Clandestine Mukula operation found by Environmental Investigation Agency investigators in 2019. Environmental Investigation Agency (2019).

In 2016, the harvest of Mukula trees also soared in the Democratic Republic of Congo, with the volume of trees cut down in five months totalling almost 3300 cubic metres. During the same period, 90% of the wood moving across the border from the Democratic Republic of Congo to Zambia was reportedly Mukula, Extrapolation from available sources indicates that 49 804 cubic metres of timber was being traded in one year through three checkpoints at the Democratic Republic of Congo/Zambia border, of which 44 824 cubic metres was Mukula. Chinese syndicates were reportedly financing the skyrocketing harvest, transport and export of Mukula from Africa.

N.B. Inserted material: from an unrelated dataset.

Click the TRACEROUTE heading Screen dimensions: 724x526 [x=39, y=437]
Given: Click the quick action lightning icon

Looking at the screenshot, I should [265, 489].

The soaring illegal and unsustainable harvest of Mukula and the illicit export of logs to Asia, principally China, has been the subject of growing criticism from the public and leaders in the region. For example, a Catholic Bishop in the Democratic Republic of Congo denounced illegal logging to the media, describing logs being moved at night 'before they are smuggled into Tanzania, via Zambia, en route to China. Illegal logging of Mukula has also been reported within the Democratic Republic of Congo’s Kundelungu National Park. Zambian Members of Parliament have repeatedly questioned the sustainability and legality of Mukula harvest driven by Chinese demand. In 2017, the Mukula crisis was debated at the national State House in Zambia. Representatives from several districts took the floor and expressed concerns. In December 2017, the youth faction of the ruling Patriotic Front intercepted 11 trucks of Mukula for export in Chilanga and accused House Special Assistant for Politics, Kaizer Zulu, of 'illegal export of Mukula trees' (Zulu was later replaced following a series of political scandals). A Facebook post of a video showing the youth action received hundreds of comments by citizens expressing confusion about how this could happen when Mukula harvest and transit was supposedly banned in the country. Greenpeace also raised the issue at the international level.

Organized youths stop Mukula shipments. Environmental Investigation Agency (2019).

Under public pressure, the governments of Zambia and the Democratic Republic of Congo have announced over the years a series of on-and-off bans that traffickers have managed to routinely circumvent.

In Zambia a series of harvest moratoria and export bans, frequently announced publicly without written legislation to make the bans enforceable, have repeatedly been imposed and lifted in attempts to control the illegal and unsustainable trade.

In July 2014 Mukula logging was banned and a taskforce was created to address the illegal logging issue. The ban was lifted a few months later in 2015 and the Ministry of Lands, Natural Resources and Environmental Protection along with the national Zambia Forestry and Forest Industries Corporation auctioned off thousands of seized logs. A Ministerial delegation was reportedly sent to China to promote the auction, which allegedly generated 4.3 million dollars. A new ban on harvesting and transit was imposed in January 2016, lifted and then reinstated.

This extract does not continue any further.